-- START OF MATERIAL PROVIDED --

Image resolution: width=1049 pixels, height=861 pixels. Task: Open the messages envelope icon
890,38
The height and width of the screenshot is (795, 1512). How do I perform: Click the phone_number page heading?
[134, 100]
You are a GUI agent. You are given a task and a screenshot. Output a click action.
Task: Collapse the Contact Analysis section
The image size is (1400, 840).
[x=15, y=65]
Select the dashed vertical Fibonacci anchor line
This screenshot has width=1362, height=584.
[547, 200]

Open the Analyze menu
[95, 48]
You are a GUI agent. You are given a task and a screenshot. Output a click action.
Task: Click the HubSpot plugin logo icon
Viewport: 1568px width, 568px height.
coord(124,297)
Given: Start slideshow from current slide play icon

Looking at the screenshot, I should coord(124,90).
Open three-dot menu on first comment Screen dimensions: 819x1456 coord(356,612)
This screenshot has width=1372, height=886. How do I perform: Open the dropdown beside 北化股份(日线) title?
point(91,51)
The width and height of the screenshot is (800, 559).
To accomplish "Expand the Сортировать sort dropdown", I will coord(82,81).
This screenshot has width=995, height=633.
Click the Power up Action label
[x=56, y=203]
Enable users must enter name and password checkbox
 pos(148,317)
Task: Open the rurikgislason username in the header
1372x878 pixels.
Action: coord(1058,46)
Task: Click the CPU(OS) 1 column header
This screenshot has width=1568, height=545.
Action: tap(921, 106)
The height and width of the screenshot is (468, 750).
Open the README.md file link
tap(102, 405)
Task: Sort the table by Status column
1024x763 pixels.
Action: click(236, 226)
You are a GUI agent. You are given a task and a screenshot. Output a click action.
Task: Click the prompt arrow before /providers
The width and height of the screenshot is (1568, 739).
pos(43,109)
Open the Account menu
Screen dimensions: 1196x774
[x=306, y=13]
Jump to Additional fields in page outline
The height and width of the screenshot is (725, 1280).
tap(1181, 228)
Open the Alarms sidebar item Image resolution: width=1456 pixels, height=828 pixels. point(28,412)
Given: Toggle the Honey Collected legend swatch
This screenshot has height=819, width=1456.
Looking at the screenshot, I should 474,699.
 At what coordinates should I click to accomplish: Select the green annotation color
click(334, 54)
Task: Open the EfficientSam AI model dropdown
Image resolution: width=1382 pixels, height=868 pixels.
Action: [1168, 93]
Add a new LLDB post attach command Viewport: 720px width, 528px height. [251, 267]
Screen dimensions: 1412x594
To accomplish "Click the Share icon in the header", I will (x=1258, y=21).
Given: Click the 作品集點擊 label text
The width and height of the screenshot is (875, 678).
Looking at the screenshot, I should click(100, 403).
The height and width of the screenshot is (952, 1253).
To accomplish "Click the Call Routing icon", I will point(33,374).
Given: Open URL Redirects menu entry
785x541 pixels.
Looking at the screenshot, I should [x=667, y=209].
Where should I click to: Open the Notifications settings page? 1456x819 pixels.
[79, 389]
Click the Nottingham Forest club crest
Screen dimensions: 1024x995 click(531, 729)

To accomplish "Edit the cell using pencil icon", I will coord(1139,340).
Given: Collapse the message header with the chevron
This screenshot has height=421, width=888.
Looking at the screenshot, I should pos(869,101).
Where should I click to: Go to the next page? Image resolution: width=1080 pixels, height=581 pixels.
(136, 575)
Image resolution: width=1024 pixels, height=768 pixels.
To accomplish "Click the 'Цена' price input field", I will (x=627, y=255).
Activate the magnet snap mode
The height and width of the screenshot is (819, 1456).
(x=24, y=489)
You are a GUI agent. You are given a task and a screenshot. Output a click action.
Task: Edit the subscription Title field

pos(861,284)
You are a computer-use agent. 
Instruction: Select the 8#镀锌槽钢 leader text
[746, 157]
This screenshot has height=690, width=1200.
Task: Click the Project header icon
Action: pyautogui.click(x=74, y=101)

-- END OF MATERIAL PROVIDED --

REQUIREMENT: Reproduce all of the data above word for word, line by line, with nothing changed.

SOLUTION FOR THIS EXERCISE:
Image resolution: width=1049 pixels, height=861 pixels. Task: Open the messages envelope icon
890,38
The height and width of the screenshot is (795, 1512). How do I perform: Click the phone_number page heading?
[134, 100]
You are a GUI agent. You are given a task and a screenshot. Output a click action.
Task: Collapse the Contact Analysis section
The image size is (1400, 840).
[x=15, y=65]
Select the dashed vertical Fibonacci anchor line
This screenshot has width=1362, height=584.
[547, 200]

Open the Analyze menu
[95, 48]
You are a GUI agent. You are given a task and a screenshot. Output a click action.
Task: Click the HubSpot plugin logo icon
Viewport: 1568px width, 568px height.
coord(124,297)
Given: Start slideshow from current slide play icon

Looking at the screenshot, I should coord(124,90).
Open three-dot menu on first comment Screen dimensions: 819x1456 coord(356,612)
This screenshot has width=1372, height=886. How do I perform: Open the dropdown beside 北化股份(日线) title?
point(91,51)
The width and height of the screenshot is (800, 559).
To accomplish "Expand the Сортировать sort dropdown", I will coord(82,81).
This screenshot has width=995, height=633.
Click the Power up Action label
[x=56, y=203]
Enable users must enter name and password checkbox
 pos(148,317)
Task: Open the rurikgislason username in the header
1372x878 pixels.
Action: coord(1058,46)
Task: Click the CPU(OS) 1 column header
This screenshot has width=1568, height=545.
Action: tap(921, 106)
The height and width of the screenshot is (468, 750).
Open the README.md file link
tap(102, 405)
Task: Sort the table by Status column
1024x763 pixels.
Action: click(236, 226)
You are a GUI agent. You are given a task and a screenshot. Output a click action.
Task: Click the prompt arrow before /providers
The width and height of the screenshot is (1568, 739).
pos(43,109)
Open the Account menu
Screen dimensions: 1196x774
[x=306, y=13]
Jump to Additional fields in page outline
The height and width of the screenshot is (725, 1280).
tap(1181, 228)
Open the Alarms sidebar item Image resolution: width=1456 pixels, height=828 pixels. point(28,412)
Given: Toggle the Honey Collected legend swatch
This screenshot has height=819, width=1456.
Looking at the screenshot, I should 474,699.
 At what coordinates should I click to accomplish: Select the green annotation color
click(334, 54)
Task: Open the EfficientSam AI model dropdown
Image resolution: width=1382 pixels, height=868 pixels.
Action: [1168, 93]
Add a new LLDB post attach command Viewport: 720px width, 528px height. [251, 267]
Screen dimensions: 1412x594
To accomplish "Click the Share icon in the header", I will (x=1258, y=21).
Given: Click the 作品集點擊 label text
The width and height of the screenshot is (875, 678).
Looking at the screenshot, I should click(100, 403).
The height and width of the screenshot is (952, 1253).
To accomplish "Click the Call Routing icon", I will point(33,374).
Given: Open URL Redirects menu entry
785x541 pixels.
Looking at the screenshot, I should [x=667, y=209].
Where should I click to: Open the Notifications settings page? 1456x819 pixels.
[79, 389]
Click the Nottingham Forest club crest
Screen dimensions: 1024x995 click(531, 729)

To accomplish "Edit the cell using pencil icon", I will coord(1139,340).
Given: Collapse the message header with the chevron
This screenshot has height=421, width=888.
Looking at the screenshot, I should pos(869,101).
Where should I click to: Go to the next page? Image resolution: width=1080 pixels, height=581 pixels.
(136, 575)
Image resolution: width=1024 pixels, height=768 pixels.
To accomplish "Click the 'Цена' price input field", I will (x=627, y=255).
Activate the magnet snap mode
The height and width of the screenshot is (819, 1456).
(x=24, y=489)
You are a GUI agent. You are given a task and a screenshot. Output a click action.
Task: Edit the subscription Title field

pos(861,284)
You are a computer-use agent. 
Instruction: Select the 8#镀锌槽钢 leader text
[746, 157]
This screenshot has height=690, width=1200.
Task: Click the Project header icon
Action: pyautogui.click(x=74, y=101)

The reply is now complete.